Problem requirements:
Retype exactly the lines below, beginning with the first and ending with the line where "OSAKA INFO (962, 1552)" appears.

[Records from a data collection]
++++

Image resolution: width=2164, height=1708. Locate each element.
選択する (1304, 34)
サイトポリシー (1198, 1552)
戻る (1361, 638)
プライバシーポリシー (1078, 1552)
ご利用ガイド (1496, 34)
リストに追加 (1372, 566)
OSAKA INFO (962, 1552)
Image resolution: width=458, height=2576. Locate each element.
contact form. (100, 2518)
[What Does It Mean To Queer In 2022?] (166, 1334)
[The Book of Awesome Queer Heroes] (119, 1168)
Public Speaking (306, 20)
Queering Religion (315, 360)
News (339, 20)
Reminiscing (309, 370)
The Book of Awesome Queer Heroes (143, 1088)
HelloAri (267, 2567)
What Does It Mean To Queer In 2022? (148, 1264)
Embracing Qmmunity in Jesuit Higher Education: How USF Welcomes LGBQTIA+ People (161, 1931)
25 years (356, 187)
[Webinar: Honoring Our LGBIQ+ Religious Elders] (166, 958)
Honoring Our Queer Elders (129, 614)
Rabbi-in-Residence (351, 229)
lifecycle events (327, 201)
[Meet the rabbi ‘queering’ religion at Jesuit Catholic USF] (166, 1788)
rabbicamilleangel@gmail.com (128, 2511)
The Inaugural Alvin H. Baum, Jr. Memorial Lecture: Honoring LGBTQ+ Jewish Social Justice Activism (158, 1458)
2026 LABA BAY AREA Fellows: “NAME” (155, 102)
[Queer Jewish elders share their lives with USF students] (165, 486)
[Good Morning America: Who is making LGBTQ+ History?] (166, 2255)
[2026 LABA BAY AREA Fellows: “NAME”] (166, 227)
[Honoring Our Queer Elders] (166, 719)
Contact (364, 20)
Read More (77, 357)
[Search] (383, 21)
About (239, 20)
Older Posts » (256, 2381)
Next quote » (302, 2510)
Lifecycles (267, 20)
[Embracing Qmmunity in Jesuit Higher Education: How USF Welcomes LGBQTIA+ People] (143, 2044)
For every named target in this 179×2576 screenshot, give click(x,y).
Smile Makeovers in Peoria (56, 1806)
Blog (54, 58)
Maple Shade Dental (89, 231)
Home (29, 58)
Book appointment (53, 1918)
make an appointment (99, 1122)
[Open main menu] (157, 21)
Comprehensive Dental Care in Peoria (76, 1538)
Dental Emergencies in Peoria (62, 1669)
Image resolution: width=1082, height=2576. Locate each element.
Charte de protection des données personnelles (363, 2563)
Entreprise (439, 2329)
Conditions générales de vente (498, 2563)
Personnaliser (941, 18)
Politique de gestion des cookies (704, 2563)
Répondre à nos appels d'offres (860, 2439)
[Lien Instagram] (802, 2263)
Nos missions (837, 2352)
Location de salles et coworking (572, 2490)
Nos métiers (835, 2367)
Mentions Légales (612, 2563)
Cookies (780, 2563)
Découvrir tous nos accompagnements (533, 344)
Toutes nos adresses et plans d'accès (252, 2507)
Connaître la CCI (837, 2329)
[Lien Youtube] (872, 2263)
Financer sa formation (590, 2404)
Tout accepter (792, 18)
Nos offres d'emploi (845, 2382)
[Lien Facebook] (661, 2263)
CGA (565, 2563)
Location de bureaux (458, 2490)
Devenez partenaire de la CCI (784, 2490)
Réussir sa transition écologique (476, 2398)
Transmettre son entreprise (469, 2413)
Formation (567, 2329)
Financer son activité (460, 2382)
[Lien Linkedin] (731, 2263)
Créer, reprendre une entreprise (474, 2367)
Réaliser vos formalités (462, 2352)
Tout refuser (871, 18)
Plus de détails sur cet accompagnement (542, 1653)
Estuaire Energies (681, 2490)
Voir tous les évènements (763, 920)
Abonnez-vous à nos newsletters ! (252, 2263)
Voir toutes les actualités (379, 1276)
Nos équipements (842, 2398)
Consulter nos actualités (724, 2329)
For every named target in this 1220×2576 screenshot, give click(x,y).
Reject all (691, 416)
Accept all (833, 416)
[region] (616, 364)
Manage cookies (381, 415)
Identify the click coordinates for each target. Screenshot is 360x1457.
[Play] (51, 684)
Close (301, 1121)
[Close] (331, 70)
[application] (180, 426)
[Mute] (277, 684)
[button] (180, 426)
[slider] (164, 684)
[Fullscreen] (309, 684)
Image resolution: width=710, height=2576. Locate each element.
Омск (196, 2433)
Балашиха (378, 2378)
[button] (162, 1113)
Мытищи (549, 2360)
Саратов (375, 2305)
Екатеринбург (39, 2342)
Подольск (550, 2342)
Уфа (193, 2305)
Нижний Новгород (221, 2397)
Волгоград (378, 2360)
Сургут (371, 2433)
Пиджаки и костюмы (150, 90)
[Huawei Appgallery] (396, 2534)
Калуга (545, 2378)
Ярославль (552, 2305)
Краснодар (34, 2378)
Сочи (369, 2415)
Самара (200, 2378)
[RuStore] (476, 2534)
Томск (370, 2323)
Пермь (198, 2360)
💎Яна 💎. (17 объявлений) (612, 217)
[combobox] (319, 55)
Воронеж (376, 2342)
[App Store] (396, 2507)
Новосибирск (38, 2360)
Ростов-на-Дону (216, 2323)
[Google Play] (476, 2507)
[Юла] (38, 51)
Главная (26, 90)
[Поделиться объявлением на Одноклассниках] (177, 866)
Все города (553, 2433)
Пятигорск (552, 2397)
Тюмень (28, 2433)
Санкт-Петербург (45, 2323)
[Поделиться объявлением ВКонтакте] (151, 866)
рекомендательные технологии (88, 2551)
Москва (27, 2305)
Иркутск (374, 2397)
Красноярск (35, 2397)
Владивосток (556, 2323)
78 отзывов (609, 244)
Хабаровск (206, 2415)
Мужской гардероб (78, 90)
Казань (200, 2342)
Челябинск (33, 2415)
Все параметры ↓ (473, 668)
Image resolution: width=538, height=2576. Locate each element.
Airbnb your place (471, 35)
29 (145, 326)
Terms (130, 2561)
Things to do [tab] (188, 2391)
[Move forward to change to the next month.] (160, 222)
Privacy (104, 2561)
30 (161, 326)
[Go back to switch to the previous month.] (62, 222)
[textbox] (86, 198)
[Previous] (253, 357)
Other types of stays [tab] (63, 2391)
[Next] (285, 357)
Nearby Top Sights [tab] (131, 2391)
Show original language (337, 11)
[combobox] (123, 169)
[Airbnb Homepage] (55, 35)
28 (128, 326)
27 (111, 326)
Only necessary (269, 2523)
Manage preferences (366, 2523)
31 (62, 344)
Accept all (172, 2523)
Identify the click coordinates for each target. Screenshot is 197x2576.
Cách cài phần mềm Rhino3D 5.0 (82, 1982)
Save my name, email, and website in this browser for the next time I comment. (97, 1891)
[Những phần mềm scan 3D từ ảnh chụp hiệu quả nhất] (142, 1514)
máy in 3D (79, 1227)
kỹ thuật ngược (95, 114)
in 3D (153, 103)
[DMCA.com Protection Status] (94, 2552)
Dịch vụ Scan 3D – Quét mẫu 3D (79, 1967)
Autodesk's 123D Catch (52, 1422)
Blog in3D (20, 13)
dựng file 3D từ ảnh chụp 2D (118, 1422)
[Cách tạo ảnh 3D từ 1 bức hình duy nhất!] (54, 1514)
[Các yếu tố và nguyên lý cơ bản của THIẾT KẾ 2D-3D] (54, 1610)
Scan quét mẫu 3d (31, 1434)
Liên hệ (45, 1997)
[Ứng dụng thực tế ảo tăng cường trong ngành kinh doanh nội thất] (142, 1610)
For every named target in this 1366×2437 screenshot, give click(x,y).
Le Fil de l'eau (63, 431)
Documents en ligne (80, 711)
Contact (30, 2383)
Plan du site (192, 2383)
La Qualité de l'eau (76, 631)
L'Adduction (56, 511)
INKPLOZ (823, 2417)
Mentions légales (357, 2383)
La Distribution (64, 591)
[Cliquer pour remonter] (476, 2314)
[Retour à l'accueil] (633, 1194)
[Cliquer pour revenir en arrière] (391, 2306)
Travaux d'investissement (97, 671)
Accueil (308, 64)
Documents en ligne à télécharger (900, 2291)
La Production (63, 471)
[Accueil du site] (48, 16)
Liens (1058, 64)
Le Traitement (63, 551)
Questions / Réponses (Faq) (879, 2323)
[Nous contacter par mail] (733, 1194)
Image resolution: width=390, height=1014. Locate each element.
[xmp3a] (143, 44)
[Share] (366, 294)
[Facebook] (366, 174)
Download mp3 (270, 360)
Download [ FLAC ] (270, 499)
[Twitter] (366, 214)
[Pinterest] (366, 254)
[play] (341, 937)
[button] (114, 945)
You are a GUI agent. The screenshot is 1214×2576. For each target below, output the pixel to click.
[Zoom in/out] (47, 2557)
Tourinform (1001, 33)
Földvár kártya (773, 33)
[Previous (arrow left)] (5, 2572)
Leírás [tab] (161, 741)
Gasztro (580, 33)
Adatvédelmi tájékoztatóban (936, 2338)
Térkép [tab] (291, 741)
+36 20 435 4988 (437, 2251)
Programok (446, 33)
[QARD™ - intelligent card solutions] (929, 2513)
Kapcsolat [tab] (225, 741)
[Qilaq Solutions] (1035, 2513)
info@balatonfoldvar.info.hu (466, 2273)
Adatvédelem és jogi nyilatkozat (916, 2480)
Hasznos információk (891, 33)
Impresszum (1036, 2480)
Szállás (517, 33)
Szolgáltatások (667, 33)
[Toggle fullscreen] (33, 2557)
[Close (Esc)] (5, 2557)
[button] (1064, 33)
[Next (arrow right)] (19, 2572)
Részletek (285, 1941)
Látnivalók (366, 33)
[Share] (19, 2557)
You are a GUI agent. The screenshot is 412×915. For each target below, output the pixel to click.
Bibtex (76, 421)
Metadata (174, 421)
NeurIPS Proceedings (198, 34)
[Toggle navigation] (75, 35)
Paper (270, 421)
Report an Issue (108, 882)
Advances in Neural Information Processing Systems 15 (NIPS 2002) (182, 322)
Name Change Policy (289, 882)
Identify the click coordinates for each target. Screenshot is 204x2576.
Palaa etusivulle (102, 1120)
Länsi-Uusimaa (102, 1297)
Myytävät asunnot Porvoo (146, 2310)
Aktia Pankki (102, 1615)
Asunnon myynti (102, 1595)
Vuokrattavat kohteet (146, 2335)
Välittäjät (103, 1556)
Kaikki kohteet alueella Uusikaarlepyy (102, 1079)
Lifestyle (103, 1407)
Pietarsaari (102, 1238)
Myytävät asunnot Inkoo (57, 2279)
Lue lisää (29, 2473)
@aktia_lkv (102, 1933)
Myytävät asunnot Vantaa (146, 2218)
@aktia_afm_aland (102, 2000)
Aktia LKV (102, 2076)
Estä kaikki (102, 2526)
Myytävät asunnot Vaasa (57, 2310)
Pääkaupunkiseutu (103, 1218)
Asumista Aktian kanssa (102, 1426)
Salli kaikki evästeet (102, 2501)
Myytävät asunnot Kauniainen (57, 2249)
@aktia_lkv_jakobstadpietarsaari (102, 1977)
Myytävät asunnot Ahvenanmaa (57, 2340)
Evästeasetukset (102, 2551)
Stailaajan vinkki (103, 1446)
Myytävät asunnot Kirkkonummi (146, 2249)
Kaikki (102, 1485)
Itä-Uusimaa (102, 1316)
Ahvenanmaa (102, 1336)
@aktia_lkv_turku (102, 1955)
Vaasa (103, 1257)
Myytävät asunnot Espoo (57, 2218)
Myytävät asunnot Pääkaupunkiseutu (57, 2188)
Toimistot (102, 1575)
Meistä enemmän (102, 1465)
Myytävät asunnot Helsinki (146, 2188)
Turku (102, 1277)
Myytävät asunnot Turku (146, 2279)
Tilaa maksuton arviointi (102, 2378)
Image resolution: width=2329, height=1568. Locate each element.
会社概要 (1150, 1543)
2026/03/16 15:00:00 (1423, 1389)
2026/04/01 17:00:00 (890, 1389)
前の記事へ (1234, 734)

++++

Exercise answer:
Image resolution: width=2164, height=1708. Locate each element.
選択する (1304, 34)
サイトポリシー (1198, 1552)
戻る (1361, 638)
プライバシーポリシー (1078, 1552)
ご利用ガイド (1496, 34)
リストに追加 (1372, 566)
OSAKA INFO (962, 1552)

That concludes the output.